[[ PROVIDED PASSAGE, beginning ]]
Lymph Nodes and Plexuses of the False Pelvis.

  1. lliac nodes, large nodes situated along the iliac blood vessels and connected by afferents and efferents with the deep inguinal nodes.
  2. Lumbar nodes about 12 in number lying in the lumbar plexus along the common iliac vessels and at the bifurcation of the aorta. They receive the efferent vessels from the iliac, hypogastric and sacral nodes and in addition vessels from the testis and epididymis and in the female from the ovary, uterine tubes and part of the uterus. Their strong efferent vessels form the lumbar trunk.

Lymph Nodes and Plexuses of the Thorax.

  1. Bronchial nodes, divisible into the pulmonary nodes in the substance of the lung tissue; the bronchial nodes in the narrower sense, 20-30 in number, larger and situated in the hilus of the lung and along the bronchi as far as the bifurcation of the trachea, and the tracheal nodes, which are small and scattered sparingly along the trachea. These nodes in the adult are usually blackish, in some cases deep black (coal dust). Their efferent vessels are the principal constituents of the broncho-mediastinal trunk.
  2. Intercostal nodes, very small nodes, situated in the neighborhood of the heads of the ribs.
  3. Sternal nodes, very small nodes along the internal mammary vessels. They form the mammary plexus.
  4. Anterior mediastinal nodes closely associated with the preceding, but lying behind them. Their efferents unite with those of the bronchial nodes to form the bronchomediastinal trunk.
  5. Posterior mediastinal nodes, small nodes situated along the thoracic aorta.

Lymph Nodes and Plexuses of the Abdomen.

  1. The mesenteric nodes constitute the largest group of lymph nodes in the body, being about 100 in number. They lie in the mesentery, arranged in several rows, those nearest the intestine being the smallest. The afferents of these nodes lie in the wall of the intestine and are known as the chyle vessels.
  2. The mesocolic nodes, smaller and less numerous than the preceding, receive the lymph vessels from the large intestine and their efferents open into the intestinal trunk.
  3. The coeliac nodes, lie behind the stomach, pancreas and duodenum, in close proximity to the largest mesenteric nodes. They receive the lymph from the organs in the upper part of the abdominal cavity and, with the upper mesenteric nodes, form the coeliac plexus. Their efferents unite with those of the mesenteric nodes to form the intestinal trunk.
[[ PROVIDED PASSAGE, end ]]
[[ EXTRACTED INFORMATION, beginning ]]
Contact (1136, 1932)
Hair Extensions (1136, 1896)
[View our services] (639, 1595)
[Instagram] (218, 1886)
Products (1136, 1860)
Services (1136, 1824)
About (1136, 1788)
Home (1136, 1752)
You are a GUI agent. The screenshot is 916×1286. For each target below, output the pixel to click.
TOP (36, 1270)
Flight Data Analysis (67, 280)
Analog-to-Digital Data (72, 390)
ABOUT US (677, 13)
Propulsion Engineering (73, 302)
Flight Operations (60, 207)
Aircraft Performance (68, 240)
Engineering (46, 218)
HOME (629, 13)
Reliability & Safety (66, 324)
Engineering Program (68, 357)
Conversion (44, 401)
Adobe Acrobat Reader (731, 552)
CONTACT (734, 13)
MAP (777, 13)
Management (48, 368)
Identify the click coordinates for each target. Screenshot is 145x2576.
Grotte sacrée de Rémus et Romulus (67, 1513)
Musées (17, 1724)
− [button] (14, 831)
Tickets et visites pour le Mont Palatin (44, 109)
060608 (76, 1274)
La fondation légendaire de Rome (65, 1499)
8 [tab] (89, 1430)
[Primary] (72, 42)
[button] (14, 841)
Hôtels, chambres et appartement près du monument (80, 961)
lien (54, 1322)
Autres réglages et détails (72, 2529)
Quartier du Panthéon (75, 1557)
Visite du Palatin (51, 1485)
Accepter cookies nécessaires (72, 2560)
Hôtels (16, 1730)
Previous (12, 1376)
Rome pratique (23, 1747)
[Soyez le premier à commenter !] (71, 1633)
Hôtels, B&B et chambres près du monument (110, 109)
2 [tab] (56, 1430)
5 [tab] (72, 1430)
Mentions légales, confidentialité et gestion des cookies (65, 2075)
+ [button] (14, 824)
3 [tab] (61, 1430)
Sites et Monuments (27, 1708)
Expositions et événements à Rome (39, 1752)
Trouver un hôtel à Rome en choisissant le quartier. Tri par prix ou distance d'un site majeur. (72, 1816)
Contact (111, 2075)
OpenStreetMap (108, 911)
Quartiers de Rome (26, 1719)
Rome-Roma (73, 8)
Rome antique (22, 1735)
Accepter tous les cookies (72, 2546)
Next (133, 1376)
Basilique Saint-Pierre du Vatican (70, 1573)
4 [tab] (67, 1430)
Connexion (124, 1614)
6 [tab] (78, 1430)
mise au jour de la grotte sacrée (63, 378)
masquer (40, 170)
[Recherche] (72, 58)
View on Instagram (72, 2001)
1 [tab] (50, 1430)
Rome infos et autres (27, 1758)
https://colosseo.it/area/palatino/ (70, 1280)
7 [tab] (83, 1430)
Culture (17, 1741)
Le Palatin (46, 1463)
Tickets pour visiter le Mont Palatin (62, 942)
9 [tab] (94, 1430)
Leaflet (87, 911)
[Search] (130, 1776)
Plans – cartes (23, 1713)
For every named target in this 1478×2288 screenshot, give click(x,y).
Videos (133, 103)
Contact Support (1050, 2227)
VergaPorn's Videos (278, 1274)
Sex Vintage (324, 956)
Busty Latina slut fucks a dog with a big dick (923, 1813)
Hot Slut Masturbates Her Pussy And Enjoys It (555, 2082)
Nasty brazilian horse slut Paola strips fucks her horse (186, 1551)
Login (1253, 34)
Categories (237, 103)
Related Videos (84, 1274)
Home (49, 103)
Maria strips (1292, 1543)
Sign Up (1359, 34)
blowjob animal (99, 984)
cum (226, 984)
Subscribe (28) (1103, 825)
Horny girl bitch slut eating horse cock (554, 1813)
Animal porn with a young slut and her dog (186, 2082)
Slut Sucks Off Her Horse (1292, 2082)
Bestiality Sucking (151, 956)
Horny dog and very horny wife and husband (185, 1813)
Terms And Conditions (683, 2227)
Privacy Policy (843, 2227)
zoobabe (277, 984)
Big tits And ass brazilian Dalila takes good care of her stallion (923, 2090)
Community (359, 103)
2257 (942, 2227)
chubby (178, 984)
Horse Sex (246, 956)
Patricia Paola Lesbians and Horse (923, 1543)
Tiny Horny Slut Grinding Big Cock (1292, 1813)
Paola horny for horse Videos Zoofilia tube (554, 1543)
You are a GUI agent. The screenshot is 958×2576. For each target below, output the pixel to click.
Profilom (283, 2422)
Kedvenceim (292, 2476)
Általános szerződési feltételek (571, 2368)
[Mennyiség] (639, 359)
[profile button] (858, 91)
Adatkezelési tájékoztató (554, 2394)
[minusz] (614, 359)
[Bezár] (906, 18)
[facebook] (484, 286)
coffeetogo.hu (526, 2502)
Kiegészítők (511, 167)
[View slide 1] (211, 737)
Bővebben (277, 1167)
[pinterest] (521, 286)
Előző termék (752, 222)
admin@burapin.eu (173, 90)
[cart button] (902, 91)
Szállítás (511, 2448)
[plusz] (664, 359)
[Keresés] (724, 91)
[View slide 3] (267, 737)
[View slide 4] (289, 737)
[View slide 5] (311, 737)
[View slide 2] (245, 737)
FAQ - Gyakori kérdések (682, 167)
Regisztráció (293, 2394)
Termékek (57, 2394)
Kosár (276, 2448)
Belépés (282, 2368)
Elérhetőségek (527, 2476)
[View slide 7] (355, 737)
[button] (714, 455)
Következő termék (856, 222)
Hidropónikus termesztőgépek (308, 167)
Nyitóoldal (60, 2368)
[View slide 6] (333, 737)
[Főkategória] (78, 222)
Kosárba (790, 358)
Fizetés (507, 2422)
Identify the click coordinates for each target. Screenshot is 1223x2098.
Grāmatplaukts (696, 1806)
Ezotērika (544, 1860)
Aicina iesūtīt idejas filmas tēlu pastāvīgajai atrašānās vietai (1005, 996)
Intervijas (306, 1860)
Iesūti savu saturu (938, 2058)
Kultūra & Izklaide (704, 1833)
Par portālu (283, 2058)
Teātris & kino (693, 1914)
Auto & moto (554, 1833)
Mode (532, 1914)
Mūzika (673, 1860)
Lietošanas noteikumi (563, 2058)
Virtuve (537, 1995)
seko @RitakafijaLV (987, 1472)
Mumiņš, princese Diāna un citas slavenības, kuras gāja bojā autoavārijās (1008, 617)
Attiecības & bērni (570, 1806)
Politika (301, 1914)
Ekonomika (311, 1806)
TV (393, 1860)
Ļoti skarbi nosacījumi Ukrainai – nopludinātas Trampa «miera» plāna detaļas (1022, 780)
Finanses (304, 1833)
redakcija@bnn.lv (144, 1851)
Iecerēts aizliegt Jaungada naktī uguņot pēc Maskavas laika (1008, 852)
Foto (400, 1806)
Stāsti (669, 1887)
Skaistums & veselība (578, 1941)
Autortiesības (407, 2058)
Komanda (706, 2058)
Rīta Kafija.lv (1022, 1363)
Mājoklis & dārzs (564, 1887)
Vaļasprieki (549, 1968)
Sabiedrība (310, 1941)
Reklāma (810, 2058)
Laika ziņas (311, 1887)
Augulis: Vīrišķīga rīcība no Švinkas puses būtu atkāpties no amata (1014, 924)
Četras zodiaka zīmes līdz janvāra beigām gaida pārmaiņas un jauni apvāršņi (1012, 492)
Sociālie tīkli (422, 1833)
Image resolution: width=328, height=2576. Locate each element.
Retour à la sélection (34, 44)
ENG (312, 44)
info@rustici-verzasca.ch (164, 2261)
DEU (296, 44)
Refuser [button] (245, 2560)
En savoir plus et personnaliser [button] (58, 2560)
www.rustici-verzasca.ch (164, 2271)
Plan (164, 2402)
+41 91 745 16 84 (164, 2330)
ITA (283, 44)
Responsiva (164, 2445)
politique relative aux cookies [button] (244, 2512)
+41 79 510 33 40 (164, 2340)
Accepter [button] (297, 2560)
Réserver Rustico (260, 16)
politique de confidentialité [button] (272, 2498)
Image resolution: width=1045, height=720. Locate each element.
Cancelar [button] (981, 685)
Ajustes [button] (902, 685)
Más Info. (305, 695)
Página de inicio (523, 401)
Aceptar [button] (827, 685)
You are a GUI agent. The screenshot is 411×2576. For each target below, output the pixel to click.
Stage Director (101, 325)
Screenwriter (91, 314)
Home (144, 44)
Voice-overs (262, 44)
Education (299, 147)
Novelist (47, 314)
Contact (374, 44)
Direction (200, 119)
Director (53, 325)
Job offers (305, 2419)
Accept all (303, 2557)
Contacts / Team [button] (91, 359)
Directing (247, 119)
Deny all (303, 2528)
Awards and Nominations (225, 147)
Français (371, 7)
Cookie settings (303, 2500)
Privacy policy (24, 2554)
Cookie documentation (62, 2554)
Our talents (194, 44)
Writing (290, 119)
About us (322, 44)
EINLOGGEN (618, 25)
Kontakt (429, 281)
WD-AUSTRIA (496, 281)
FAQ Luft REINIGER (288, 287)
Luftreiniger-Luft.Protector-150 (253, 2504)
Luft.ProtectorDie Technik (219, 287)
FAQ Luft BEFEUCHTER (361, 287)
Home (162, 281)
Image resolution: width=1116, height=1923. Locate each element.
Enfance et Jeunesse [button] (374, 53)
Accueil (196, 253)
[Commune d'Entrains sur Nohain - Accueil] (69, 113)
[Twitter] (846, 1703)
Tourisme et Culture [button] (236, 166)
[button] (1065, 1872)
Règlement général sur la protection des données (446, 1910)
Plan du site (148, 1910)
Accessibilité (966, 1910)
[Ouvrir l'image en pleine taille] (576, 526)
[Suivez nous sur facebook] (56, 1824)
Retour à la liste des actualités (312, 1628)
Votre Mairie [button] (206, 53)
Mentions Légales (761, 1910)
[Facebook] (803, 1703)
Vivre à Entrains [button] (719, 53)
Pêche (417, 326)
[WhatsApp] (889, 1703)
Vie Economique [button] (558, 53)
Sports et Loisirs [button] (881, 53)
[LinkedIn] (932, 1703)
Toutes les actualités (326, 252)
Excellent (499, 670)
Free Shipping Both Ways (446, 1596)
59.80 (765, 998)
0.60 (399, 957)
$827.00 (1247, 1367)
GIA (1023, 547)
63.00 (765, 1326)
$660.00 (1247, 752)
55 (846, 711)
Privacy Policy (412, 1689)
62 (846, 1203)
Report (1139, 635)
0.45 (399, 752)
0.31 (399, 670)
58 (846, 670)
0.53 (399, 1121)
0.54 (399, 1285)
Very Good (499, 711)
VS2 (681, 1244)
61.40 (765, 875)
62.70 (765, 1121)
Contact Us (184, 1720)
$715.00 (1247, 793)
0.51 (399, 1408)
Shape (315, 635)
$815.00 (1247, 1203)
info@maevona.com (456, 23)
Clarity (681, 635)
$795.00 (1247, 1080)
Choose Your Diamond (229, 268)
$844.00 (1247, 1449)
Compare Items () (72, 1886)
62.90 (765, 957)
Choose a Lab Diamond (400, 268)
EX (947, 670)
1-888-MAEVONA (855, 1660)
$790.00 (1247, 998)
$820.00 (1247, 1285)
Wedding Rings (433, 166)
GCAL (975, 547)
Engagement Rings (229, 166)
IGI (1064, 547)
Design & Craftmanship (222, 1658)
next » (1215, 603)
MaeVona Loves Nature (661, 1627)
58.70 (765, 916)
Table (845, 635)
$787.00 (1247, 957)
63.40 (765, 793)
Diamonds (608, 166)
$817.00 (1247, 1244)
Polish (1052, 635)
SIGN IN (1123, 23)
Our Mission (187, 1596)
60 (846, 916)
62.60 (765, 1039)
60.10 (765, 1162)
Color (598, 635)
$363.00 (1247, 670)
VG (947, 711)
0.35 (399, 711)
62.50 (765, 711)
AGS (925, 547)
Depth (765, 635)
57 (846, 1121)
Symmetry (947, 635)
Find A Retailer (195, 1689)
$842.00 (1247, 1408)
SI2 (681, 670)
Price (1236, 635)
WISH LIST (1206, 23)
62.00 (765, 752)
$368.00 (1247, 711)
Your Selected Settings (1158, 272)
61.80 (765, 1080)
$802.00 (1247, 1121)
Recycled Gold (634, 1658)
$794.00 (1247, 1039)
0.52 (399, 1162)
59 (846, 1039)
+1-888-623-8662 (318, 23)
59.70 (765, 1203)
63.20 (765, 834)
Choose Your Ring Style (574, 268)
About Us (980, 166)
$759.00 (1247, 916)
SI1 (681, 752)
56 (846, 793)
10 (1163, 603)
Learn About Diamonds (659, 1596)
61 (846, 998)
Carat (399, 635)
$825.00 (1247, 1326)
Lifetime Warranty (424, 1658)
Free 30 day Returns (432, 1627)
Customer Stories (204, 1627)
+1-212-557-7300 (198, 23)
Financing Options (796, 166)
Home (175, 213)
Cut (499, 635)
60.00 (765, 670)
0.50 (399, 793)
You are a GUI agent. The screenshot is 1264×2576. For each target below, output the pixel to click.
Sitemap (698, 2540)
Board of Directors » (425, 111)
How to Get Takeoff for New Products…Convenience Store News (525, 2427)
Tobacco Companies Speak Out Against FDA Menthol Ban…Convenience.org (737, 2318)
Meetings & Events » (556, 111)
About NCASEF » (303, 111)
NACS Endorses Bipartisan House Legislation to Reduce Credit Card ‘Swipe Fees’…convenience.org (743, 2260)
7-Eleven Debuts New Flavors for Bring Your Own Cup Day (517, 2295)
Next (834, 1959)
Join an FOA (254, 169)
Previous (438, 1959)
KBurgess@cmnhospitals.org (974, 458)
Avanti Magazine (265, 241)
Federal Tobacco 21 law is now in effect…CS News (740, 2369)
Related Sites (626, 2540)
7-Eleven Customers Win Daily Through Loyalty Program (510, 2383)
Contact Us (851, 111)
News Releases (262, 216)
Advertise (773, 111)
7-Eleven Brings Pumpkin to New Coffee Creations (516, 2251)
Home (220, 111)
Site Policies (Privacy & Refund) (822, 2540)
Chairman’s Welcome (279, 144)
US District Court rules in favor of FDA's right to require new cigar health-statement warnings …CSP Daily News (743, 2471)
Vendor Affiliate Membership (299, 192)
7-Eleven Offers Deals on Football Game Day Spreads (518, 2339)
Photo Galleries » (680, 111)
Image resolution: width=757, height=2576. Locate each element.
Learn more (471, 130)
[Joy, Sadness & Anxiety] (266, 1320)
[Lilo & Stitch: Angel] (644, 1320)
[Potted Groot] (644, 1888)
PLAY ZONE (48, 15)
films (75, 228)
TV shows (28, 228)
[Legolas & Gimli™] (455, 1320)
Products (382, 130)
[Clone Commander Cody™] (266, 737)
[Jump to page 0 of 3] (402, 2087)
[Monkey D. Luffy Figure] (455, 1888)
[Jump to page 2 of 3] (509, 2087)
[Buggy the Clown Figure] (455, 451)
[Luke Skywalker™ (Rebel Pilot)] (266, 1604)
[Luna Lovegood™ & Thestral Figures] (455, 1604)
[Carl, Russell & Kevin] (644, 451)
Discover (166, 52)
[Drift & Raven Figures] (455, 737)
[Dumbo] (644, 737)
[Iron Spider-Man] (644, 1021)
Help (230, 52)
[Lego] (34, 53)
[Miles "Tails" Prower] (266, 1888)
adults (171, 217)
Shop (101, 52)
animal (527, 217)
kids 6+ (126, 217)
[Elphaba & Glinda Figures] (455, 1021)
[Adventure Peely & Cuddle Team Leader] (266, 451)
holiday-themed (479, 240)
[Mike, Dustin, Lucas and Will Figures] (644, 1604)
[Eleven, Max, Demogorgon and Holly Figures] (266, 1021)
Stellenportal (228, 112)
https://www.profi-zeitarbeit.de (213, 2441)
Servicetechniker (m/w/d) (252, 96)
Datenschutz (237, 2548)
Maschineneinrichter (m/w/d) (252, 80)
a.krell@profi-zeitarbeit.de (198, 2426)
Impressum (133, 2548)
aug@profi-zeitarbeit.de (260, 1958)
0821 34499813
[[ EXTRACTED INFORMATION, end ]]
WORK TASK A
According to the passage on lymph nodes, about how many mesenteric nodes are there in the body?
WORK TASK B
Translate this sentence from the passage on lymph nodes into Spanish: "They lie in the mesentery, arranged in several rows, those nearest the intestine being the smallest."
WORK TASK C
Continue the passage on lymph nodes from its last sentence.
The records have no connection to the text about lymph nodes.

OUTPUT A
About 100.

OUTPUT B
Se encuentran en el mesenterio, dispuestos en varias filas, siendo los más cercanos al intestino los más pequeños.

OUTPUT C
  4. The superior gastric nodes, small, along the lesser curvature of the stomach; the inferior gastric nodes, also small, along the greater curvature of the stomach; the pancreatico- lienal (pancreatico-splenic) nodes in the hilus of the spleen; and the hepatic nodes in the portal fissure of the liver and the hepato-duodenal ligament.

Lymph Nodes and Plexuses of the Pelvis, and Lower Extremity.

All the lymph vessels of the pelvis and of the lower extremity drain on either side into the lumbar trunk, which takes origin from the lumbar plexus. This is formed by the union of vessels from the hypogastric plexus of the pelvis with vessels from the lower extremity, which form the external iliac plexus.

Lymph Nodes of the Lower Extremity.

  1. lnguinal nodes, 3-5 lie under the skin along the inguinal (Poupart's) ligament, with their long axis parallel with it.
  2. Superficial subinguinal nodes, 7-12, partly very large, lie parallel with the long axis of the thigh in the region of the fossa ovalis. They are superficial, under the skin of the thigh.
  3. Deep subinguinal nodes, forming the direct continuation of the preceding. They lie deeply in the ileo-pectineal fossa beside the femoral artery and vein. These three groups of nodes in the inguinal region form the inguinal plexus. In a somewhat variable manner they receive the superficial and deep lymphatics of the lower extremity, the superficial vessels of the gluteal region, those of the lower part of the anterior abdominal wall, of the penis (clitoris), the lateral and anterior surfaces of the scrotum (labia majora and mons pubis). Their efferent vessels pass to the iliac nodes.